I’ve walked alone for a long time because I choose me. And I will keep choosing me—every time a situation, a person, or a path asks me to abandon myself in order to belong. That is not the kind of belonging I want.
But even with all this clarity, I’ve found myself wondering about my value in this world. Things have changed. The world has changed. The algorithms have changed. I’m not as “seen” as I once was. And that has been a hard truth to sit with. There’s a voice in me that says, “Does anything I do even matter anymore?” But I’ve come to the only answer that feels real: I do it because it’s who I am. I speak. I write. I share. Not for applause. Not for validation. But because I’m walking in truth, and this is how I walk.

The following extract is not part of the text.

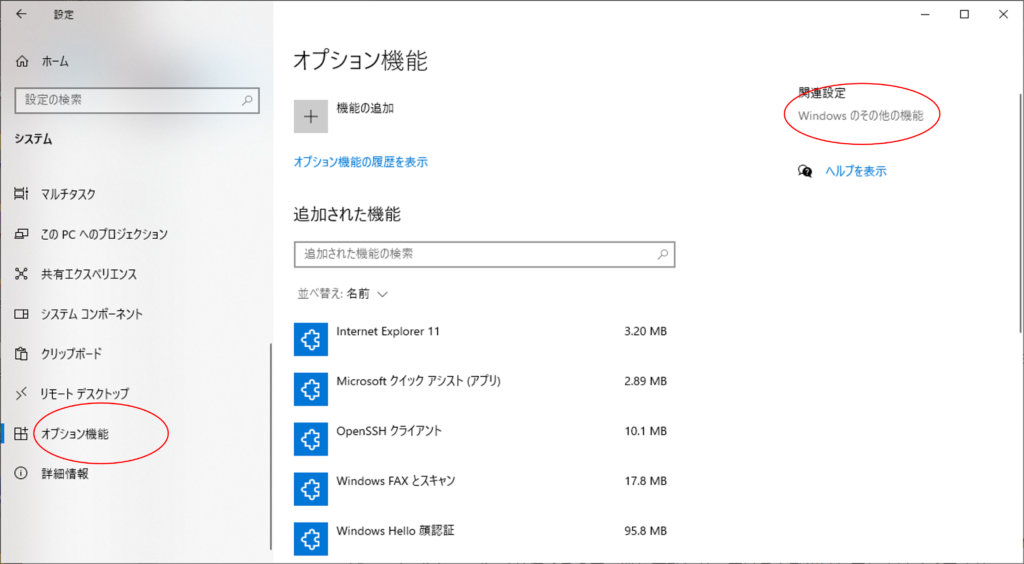The height and width of the screenshot is (564, 1024).
Task: Click the ヘルプを表示 chat bubble icon
Action: [805, 171]
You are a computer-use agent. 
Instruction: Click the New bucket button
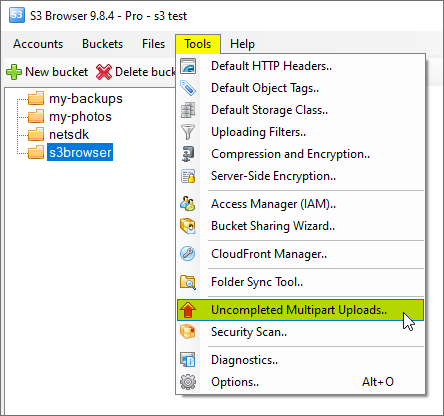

I’ve surrendered the old striving. I’ve had long talks with God about this. I’ve placed my well-being in divine hands. And still, the message is clear: Keep going. Keep speaking. Keep shining. Whether you are heard by many or few, your light matters.
Healing, as I once understood it, meant years of work. Deep dives into trauma. Peeling back the layers. But now I see it differently. True healing doesn’t take years. It takes a shift in perception. It’s not about fixing what’s broken—it’s about seeing that you were never broken to begin with.
We don’t need to “heal” the belief that we’re unlovable. We need to deprogram it. We need to call out the lie and replace it with the truth—again and again—until our nervous system, our heart, and our mind all come into alignment with who we really are.
That’s what I’ve done. That’s what I’m still doing. Not perfectly. Not always gracefully. But honestly.
I am no longer here to convince others of my worth. I’m no longer available for projections or blame. I will not dim my light so someone else can feel powerful. I will not betray myself to soothe another person’s discomfort. I am not lonely. I am in sacred solitude. And when I do reach out, it is not out of need—it is out of love.
This is what it means to come home. Not to a place, but to a presence. To stand in your truth and say, “This is who I am. I choose me.”